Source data

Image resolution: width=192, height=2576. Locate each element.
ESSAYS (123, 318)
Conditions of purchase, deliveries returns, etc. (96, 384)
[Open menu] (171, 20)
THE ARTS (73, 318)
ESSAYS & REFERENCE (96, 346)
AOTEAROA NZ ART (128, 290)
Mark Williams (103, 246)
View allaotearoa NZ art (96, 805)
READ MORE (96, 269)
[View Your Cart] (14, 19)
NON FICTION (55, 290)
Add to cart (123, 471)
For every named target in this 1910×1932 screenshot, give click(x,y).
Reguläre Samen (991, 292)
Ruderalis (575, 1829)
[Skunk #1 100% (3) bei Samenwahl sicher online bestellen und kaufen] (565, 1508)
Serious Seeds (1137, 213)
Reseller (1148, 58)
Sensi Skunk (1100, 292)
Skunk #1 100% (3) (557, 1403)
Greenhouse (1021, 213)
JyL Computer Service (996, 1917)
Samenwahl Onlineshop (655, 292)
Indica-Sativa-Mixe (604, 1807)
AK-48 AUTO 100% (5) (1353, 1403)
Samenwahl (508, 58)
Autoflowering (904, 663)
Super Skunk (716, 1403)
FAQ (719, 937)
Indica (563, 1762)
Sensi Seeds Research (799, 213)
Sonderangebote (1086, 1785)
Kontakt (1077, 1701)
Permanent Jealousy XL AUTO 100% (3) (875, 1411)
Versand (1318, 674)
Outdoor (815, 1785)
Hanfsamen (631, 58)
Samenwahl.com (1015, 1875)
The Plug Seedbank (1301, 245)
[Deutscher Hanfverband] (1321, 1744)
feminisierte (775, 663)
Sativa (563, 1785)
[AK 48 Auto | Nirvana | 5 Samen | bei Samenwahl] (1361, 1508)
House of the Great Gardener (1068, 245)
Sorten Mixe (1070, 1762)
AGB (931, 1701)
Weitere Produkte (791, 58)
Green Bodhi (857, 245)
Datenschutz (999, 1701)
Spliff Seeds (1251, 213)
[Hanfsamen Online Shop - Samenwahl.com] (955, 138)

* Task statement: The expected output is the exact run of lines from the start of the entries through the line with "Add to cart (123, 471)", inclusive.

* Result:
Image resolution: width=192, height=2576. Locate each element.
ESSAYS (123, 318)
Conditions of purchase, deliveries returns, etc. (96, 384)
[Open menu] (171, 20)
THE ARTS (73, 318)
ESSAYS & REFERENCE (96, 346)
AOTEAROA NZ ART (128, 290)
Mark Williams (103, 246)
View allaotearoa NZ art (96, 805)
READ MORE (96, 269)
[View Your Cart] (14, 19)
NON FICTION (55, 290)
Add to cart (123, 471)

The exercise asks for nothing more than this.